▶ **Data to process**:
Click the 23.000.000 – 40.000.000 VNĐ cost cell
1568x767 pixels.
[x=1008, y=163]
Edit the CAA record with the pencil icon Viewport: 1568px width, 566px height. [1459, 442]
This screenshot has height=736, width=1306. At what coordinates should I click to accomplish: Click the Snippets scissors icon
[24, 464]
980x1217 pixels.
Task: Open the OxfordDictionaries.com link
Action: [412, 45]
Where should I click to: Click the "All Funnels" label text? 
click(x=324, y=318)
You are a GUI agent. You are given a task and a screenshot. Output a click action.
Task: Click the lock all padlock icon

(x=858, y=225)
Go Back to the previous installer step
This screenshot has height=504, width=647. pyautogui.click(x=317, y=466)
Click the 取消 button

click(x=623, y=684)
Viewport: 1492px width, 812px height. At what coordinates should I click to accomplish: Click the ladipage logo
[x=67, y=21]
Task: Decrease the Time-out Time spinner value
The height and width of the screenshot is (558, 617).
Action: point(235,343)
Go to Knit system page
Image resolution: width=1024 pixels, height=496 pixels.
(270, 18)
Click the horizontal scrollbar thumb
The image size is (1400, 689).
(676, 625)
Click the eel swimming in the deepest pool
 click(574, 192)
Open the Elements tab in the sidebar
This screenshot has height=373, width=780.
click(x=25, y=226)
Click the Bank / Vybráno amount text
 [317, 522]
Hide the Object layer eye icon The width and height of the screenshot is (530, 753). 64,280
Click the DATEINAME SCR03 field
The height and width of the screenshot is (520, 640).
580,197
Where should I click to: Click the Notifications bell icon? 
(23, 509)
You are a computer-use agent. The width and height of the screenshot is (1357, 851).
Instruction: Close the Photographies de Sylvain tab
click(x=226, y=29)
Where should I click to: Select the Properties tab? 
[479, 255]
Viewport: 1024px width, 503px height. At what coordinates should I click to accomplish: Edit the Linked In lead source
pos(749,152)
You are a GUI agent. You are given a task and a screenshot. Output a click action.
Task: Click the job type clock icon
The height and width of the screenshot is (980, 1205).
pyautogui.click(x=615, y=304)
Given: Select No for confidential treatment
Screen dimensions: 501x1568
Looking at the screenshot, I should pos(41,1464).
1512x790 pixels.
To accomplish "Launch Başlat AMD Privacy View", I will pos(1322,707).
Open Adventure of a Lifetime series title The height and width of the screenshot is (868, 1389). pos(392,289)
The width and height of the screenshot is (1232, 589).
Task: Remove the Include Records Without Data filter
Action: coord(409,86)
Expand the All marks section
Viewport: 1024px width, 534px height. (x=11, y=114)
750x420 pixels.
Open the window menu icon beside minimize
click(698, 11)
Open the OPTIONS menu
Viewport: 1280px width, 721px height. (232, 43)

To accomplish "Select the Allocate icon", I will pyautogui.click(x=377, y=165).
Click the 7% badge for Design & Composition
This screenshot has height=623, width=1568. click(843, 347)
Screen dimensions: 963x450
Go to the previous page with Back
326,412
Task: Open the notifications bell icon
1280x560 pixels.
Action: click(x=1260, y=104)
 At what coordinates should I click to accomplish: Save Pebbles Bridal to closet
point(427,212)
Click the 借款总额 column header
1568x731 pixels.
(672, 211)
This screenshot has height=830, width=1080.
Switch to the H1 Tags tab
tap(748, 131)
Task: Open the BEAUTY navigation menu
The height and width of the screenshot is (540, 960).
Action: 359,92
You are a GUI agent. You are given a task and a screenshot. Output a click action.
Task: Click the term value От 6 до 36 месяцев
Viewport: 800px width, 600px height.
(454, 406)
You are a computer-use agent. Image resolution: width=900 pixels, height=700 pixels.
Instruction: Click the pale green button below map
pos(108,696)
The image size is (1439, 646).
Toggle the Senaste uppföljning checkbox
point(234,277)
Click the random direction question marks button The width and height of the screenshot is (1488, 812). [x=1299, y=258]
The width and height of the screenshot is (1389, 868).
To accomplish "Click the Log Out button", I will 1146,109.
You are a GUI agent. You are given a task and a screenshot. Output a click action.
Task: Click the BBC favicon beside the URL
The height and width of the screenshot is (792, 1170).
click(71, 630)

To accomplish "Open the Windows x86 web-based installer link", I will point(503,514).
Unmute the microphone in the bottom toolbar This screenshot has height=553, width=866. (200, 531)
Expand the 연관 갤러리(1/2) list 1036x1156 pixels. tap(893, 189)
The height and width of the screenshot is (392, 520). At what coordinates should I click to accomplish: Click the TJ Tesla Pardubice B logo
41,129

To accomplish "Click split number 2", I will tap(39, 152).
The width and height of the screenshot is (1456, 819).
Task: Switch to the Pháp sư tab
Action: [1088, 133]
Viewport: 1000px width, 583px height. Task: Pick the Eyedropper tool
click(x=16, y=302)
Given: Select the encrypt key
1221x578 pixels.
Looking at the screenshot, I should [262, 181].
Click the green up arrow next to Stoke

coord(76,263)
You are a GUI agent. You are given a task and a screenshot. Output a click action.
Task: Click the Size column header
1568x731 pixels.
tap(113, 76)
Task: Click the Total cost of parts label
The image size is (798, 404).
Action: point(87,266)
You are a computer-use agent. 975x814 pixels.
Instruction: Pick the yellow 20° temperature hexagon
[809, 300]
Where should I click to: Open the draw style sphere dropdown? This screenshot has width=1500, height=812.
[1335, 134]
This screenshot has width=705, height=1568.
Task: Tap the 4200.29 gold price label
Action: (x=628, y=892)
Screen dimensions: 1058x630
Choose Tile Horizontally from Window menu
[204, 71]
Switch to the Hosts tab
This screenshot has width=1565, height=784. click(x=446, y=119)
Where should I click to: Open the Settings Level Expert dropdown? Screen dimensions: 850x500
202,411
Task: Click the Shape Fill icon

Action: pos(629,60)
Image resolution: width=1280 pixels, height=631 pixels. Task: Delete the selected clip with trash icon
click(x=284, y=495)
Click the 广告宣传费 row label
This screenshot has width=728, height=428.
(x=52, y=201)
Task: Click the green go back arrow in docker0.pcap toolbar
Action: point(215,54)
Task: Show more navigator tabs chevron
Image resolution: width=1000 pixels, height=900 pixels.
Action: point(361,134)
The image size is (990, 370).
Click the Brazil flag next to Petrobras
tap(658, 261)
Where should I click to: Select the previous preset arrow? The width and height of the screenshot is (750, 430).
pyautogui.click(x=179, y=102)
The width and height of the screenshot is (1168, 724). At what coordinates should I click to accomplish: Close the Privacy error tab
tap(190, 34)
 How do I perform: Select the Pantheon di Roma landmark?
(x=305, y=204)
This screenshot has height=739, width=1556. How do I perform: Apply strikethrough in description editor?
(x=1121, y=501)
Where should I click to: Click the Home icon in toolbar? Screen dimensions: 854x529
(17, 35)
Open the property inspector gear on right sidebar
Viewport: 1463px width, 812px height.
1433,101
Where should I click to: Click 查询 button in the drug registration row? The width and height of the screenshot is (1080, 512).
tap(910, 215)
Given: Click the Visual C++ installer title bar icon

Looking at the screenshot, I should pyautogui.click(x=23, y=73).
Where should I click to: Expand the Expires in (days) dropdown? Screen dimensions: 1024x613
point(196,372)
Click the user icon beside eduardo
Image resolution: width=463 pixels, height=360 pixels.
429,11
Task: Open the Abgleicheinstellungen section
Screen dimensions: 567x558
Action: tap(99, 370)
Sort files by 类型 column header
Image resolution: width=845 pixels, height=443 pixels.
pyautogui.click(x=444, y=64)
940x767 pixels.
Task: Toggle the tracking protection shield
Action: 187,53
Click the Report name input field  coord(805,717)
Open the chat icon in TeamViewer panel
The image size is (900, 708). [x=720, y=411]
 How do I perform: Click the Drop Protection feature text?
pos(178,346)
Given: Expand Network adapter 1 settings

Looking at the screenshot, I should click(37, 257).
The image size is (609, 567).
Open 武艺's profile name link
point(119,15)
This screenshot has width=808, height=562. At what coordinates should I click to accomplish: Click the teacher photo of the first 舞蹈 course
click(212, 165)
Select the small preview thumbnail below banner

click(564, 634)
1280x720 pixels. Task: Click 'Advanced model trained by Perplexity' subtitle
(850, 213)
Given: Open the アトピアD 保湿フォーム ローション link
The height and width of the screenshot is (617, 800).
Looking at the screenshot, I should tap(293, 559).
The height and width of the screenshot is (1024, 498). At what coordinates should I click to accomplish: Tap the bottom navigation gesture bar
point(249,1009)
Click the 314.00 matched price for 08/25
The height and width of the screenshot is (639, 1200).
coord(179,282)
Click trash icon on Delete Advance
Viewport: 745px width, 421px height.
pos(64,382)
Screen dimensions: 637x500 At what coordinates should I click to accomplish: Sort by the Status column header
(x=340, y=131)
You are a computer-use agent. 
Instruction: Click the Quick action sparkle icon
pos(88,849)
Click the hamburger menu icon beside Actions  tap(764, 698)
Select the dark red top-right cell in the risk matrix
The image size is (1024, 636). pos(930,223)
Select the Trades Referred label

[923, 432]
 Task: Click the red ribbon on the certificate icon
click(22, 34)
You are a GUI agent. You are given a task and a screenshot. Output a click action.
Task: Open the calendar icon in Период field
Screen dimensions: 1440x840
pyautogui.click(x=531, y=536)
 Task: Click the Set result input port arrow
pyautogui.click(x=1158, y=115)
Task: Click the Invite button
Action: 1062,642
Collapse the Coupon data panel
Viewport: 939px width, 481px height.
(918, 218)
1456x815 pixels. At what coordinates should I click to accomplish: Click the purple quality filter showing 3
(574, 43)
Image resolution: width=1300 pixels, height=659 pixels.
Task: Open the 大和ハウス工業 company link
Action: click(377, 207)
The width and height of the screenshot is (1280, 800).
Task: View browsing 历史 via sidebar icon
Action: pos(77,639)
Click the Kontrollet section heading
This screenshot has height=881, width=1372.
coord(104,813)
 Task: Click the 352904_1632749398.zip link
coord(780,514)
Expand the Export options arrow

▶ **Instructions to follow**: Please print the lines from the start of the records up to and including the line with "Go to Knit system page", copying each one exactly and leaving out the rest.

▶ **Task output**:
Click the 23.000.000 – 40.000.000 VNĐ cost cell
1568x767 pixels.
[x=1008, y=163]
Edit the CAA record with the pencil icon Viewport: 1568px width, 566px height. [1459, 442]
This screenshot has height=736, width=1306. At what coordinates should I click to accomplish: Click the Snippets scissors icon
[24, 464]
980x1217 pixels.
Task: Open the OxfordDictionaries.com link
Action: [412, 45]
Where should I click to: Click the "All Funnels" label text? 
click(x=324, y=318)
You are a GUI agent. You are given a task and a screenshot. Output a click action.
Task: Click the lock all padlock icon

(x=858, y=225)
Go Back to the previous installer step
This screenshot has height=504, width=647. pyautogui.click(x=317, y=466)
Click the 取消 button

click(x=623, y=684)
Viewport: 1492px width, 812px height. At what coordinates should I click to accomplish: Click the ladipage logo
[x=67, y=21]
Task: Decrease the Time-out Time spinner value
The height and width of the screenshot is (558, 617).
Action: point(235,343)
Go to Knit system page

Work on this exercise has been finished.